Bu bölümde “acaba insan tarihin yönünü değiştirme gücüne sahip mi? Tarih ve toplum mu insanın sırtına biner ve insana yön verir yoksa insan mı tarihin sırtına binip tarihe hükmeder” sorularına cevap arayacağız.

Çünkü bir din ekonomiye, hukuka, siyasete egemen olan, üretim araçlarını elinde bulunduran fakirleri sömürmek için zengin sınıf tarafından üretilmişse biz o dine nasıl inanabiliriz? Veya din tarihin ve toplumun bir ürünü ise, İslam dinide tarihin zorunlu bir oluşumu ise o dine neden inanalım?
Tarihi materyalizme göre insanlarda eğer din inancı varsa bu inanç insanların kendi düşünce yoluyla elde ettikleri bir inanç değildir. Bu inancı insanlara tarih ve toplum yüklemiştir.
Avusturyalı meşhur psikolog Zigmon Frayd korkunun Allah’a ve dine inancın kaynağı olduğunu savunmaktadır. Frayd’a göre “Allah insanların yaratanı değil mahlûkudur. Gerçekte insanların zihinlerinde dini inançların oluşmasının asıl sebebi, bu olayların zararlarından korunma arzusudur. İlk insanlar zararlı olayların karşısında, içerisine düştükleri korku ve ıstıraptan kaçmak için gittikçe kudret sahibi, şuurlu ve tabiata hâkim bir varlığa inanmaya başladılar. Böylece rica, kurban, ibadet, dua ve buna benzer şeyler, vasıtasıyla bu varlıkların muhabbet ve sevgisini kazanarak, kendilerini tehlikelerden kurtarmaya çalıştılar. Dolayısıyla inancın esas kaynağı korkudur.

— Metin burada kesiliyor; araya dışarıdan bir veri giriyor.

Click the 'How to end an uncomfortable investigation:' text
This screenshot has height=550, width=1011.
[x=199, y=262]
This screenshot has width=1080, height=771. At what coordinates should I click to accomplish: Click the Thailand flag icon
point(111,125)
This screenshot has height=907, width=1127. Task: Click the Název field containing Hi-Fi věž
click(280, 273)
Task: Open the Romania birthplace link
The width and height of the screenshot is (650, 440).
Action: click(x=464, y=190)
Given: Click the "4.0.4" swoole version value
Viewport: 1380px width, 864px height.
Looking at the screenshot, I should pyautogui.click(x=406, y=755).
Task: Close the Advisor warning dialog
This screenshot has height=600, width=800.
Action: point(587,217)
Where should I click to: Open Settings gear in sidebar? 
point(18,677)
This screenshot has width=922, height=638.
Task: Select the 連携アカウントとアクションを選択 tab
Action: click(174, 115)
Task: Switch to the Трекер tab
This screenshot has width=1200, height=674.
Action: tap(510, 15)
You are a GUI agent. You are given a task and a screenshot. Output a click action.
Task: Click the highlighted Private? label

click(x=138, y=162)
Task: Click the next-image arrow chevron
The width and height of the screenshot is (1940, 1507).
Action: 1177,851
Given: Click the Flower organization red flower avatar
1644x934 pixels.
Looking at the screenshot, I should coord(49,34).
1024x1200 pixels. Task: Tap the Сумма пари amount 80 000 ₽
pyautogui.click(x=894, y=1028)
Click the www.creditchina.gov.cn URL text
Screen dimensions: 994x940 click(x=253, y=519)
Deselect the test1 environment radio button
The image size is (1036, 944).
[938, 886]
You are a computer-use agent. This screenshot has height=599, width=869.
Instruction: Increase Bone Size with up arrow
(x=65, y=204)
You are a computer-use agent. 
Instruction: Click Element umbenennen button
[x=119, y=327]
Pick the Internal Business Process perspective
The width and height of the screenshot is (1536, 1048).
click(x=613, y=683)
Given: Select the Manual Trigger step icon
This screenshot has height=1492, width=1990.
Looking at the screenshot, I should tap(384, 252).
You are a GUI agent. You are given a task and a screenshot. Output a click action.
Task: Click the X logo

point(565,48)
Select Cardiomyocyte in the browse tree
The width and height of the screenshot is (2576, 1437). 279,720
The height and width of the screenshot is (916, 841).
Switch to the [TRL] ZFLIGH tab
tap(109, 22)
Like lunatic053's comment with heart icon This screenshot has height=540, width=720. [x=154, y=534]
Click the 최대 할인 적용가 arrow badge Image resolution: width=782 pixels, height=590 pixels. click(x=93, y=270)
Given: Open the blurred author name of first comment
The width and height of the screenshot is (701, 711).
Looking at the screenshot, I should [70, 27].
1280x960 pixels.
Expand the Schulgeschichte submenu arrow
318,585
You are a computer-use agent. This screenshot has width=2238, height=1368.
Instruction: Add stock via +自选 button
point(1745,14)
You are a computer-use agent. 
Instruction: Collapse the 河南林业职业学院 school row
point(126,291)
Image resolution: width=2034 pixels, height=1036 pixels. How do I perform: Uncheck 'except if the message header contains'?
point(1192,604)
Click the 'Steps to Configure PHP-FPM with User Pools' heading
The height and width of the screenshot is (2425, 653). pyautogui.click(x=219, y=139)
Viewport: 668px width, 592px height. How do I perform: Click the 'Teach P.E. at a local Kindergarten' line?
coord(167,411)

Will Dourant, Bertrant Russell gibilerine göre ise  “İlk insanlarda Allah’a olan inancın sebebi cehalettir. İlk insanlar Güneş, Ay tutulması, yağmur ve rüzgâr gibi olaylarla karşılaşınca bunlar için tabii ve özel bir neden göremedi ve bulamadı. Bu olaylar için, Allah adında bir sebep yaratarak böylece tabii nedenleri görülmeyen şeyleri O’na isnat etmeye başladı. Sonrada O Allah insanlardan rahatsız olup, yer ve gök belalarına müptela etmesin diye, onun karşısında eğilip ona ibadet etmeğe başladılar” Yani insanlar sebeplerini bulamadıkları bazı doğa olaylarını Allah’a atfederek, Allah inancına sahip oldular.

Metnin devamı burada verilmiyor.